I have 5 set of 19 data points for "gain vs. frequency" and "phase (degrees) vs. frequency". I need to find the nonlinear expression that describes the behavior of this system.
Using system identification, I could get the linear transfer function, zeros and poles. But now I need the nonlinear expression based on this format:
Should I use ifft to transform my bode plots data to time domain? if so, what will be the next step?
Thanks in advance.

Answers (1)

Ayush
Ayush on 2 May 2024
Hi,
In order to find the non-linear expression that describes the behaviour of the given system, I have made use of curve fitting. I will explain an example for "gain vs. frequency" in a similar manner you can try for "phase vs. frequency". To define the non-linear model, I have used "fittype" function, which specifies the model structure, including the names of the independent "x" and dependent "y" variables and the coefficients "a1", "a2", "a3" to be estimated.
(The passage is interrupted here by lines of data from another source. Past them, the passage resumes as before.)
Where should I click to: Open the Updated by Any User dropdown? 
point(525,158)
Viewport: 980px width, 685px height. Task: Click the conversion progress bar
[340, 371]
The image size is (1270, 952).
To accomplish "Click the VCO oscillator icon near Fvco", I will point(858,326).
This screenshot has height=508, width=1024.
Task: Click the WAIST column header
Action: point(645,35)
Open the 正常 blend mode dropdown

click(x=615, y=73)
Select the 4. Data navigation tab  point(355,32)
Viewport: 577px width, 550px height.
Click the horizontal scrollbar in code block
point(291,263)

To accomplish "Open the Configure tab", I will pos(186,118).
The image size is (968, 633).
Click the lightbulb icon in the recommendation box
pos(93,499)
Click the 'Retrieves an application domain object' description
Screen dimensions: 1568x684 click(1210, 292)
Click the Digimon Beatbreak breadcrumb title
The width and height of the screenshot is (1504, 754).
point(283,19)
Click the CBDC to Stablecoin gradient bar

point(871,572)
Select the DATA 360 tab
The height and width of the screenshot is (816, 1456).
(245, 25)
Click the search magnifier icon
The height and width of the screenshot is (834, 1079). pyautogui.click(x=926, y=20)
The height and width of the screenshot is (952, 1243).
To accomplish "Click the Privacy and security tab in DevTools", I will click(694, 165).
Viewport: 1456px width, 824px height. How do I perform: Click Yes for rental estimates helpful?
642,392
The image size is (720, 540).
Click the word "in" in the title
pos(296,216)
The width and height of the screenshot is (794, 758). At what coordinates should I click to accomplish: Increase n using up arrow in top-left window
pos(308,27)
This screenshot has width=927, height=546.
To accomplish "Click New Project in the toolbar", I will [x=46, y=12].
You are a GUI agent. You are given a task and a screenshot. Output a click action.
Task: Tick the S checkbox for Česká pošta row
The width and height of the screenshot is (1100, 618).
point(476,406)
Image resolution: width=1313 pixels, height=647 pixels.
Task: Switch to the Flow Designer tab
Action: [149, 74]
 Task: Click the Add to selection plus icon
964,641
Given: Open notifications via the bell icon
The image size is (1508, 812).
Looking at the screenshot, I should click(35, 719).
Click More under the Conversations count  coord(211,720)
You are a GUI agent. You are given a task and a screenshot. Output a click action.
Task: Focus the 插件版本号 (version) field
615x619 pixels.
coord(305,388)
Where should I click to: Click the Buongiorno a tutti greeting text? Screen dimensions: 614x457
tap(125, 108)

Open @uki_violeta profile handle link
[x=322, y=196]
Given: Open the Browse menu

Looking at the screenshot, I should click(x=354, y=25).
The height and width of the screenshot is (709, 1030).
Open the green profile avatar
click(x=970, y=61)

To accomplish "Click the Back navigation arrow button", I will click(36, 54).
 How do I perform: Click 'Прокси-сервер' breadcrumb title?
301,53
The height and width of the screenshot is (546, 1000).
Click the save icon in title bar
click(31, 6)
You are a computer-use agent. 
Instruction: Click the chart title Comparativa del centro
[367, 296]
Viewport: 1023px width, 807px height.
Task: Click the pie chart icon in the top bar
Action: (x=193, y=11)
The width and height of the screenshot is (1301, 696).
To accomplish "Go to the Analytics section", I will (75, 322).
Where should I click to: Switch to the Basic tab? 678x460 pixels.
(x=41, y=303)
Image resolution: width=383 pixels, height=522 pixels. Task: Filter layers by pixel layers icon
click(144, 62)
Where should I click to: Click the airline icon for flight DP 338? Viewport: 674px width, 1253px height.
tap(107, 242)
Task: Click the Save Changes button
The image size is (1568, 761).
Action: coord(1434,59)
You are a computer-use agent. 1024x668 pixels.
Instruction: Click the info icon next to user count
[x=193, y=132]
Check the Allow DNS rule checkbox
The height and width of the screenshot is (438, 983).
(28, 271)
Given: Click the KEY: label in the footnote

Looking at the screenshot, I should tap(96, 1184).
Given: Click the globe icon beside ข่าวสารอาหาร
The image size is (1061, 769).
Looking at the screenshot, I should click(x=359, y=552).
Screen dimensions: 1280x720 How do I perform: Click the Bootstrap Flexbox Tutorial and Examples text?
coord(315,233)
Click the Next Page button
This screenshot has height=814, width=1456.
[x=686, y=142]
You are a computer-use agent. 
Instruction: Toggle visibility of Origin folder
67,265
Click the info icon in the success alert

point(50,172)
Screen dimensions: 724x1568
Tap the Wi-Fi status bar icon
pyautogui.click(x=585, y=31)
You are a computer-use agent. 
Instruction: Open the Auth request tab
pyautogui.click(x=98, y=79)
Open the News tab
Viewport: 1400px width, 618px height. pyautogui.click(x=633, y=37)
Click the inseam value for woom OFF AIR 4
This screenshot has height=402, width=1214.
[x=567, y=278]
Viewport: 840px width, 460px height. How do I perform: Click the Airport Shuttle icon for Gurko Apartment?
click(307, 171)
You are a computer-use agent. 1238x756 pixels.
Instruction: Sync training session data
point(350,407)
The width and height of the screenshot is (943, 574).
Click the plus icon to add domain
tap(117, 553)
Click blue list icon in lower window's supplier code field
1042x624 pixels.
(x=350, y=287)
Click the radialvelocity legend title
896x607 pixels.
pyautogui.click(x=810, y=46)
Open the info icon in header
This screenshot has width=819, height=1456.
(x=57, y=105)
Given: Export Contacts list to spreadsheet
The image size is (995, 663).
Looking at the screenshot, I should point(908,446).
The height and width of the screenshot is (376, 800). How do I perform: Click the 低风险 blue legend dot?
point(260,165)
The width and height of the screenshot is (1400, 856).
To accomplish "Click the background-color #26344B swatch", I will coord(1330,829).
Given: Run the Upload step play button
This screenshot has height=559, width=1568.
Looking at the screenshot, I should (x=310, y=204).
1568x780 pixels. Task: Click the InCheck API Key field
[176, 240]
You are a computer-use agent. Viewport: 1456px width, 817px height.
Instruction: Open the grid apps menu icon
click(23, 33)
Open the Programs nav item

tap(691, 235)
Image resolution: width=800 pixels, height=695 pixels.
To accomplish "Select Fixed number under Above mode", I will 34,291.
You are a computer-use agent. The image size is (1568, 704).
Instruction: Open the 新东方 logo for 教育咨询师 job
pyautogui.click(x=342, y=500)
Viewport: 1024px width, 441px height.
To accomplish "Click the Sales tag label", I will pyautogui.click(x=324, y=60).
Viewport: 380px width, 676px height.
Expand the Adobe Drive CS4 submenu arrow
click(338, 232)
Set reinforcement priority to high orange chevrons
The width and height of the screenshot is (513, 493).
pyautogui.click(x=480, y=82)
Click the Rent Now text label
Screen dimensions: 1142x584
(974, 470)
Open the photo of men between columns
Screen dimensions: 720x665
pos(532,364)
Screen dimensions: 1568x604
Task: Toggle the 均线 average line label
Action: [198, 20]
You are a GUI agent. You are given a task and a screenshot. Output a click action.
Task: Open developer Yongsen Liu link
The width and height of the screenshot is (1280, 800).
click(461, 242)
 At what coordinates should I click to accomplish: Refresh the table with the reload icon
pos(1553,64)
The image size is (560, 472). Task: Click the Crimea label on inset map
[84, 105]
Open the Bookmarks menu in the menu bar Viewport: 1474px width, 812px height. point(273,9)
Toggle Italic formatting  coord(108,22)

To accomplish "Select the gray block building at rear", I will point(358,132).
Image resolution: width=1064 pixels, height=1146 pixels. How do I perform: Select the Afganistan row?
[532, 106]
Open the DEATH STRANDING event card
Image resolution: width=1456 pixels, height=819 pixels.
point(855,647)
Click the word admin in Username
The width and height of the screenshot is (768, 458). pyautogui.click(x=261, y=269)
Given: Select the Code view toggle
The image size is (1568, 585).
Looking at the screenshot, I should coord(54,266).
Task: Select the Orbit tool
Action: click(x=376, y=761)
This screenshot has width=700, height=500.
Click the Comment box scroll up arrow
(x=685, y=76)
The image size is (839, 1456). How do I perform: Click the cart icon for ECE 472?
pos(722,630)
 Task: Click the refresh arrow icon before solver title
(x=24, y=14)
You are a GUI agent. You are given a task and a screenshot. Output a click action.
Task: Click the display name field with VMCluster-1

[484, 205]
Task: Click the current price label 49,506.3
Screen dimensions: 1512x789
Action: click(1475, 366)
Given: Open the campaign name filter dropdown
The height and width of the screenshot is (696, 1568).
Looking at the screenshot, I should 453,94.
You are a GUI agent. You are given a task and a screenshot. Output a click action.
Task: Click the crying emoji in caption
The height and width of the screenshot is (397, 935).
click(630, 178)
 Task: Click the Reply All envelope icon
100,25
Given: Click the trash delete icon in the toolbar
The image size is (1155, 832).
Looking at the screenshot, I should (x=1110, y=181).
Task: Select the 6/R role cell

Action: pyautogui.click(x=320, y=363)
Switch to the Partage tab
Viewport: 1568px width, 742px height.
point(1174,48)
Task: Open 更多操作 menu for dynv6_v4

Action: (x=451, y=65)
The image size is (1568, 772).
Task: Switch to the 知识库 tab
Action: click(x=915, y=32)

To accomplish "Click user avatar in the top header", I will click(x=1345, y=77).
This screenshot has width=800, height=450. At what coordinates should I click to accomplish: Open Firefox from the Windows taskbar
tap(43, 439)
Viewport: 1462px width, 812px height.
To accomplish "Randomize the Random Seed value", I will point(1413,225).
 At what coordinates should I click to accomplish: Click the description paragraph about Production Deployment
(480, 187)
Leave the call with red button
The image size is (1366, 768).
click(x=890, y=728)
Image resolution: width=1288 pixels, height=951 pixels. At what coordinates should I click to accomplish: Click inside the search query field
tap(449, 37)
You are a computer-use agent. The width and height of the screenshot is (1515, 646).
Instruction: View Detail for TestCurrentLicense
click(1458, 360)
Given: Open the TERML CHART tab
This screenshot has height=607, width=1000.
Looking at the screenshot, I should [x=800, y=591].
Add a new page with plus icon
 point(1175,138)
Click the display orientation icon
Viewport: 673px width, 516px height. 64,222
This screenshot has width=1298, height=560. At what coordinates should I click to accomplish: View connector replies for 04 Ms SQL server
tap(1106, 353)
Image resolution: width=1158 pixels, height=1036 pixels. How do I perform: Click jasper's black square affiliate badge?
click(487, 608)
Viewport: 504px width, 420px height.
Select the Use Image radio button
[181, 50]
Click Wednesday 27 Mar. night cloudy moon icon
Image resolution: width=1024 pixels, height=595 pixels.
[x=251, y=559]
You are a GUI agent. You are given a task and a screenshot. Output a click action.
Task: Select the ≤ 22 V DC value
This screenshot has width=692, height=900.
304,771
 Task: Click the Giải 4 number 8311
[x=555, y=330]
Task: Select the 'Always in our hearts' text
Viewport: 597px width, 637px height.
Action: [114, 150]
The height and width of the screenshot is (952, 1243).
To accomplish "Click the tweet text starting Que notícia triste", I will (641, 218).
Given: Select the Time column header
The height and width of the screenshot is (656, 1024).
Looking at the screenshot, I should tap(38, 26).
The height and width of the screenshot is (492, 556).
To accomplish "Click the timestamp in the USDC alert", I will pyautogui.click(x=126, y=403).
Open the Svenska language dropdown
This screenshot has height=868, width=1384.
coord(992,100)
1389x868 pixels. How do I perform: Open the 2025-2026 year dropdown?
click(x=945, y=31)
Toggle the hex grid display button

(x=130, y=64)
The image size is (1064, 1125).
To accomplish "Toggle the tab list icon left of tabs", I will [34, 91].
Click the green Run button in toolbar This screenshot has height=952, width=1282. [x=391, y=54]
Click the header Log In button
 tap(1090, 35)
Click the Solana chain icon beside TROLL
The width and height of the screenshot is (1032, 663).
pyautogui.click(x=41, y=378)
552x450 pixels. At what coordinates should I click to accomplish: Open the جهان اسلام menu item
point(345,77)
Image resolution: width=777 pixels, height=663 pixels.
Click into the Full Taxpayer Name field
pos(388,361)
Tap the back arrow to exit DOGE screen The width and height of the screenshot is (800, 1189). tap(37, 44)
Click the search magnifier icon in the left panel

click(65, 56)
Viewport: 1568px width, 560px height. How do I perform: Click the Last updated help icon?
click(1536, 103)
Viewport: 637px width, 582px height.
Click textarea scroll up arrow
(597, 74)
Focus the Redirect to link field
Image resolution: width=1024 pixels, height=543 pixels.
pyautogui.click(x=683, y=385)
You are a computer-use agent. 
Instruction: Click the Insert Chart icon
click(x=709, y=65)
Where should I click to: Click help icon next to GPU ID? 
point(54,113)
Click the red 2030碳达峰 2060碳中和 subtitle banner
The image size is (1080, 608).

Then, I used the "fit" function with the frequency data to get the fitted curve "fitresults" and goodness-of-fit statistics "gofs" for each set. This way, you will be able to get the coefficients for the non-linear system that best fits your data. In a similar way, you can implement the above steps for "phase vs frequency". Refer to the example code below for better understanding:
% Example synthetic data
frequency = linspace(1, 10, 19); % Common frequency data for all sets
gain_sets = rand(5, 19); % Each row represents a different set of gain data
modelType = fittype('a1*x + a2*x^2 + a3*x^3', ...
'independent', 'x', ...
'dependent', 'y', ...
'coefficients', {'a1', 'a2', 'a3'}, ...
'options', fitoptions('Method', 'NonlinearLeastSquares', ...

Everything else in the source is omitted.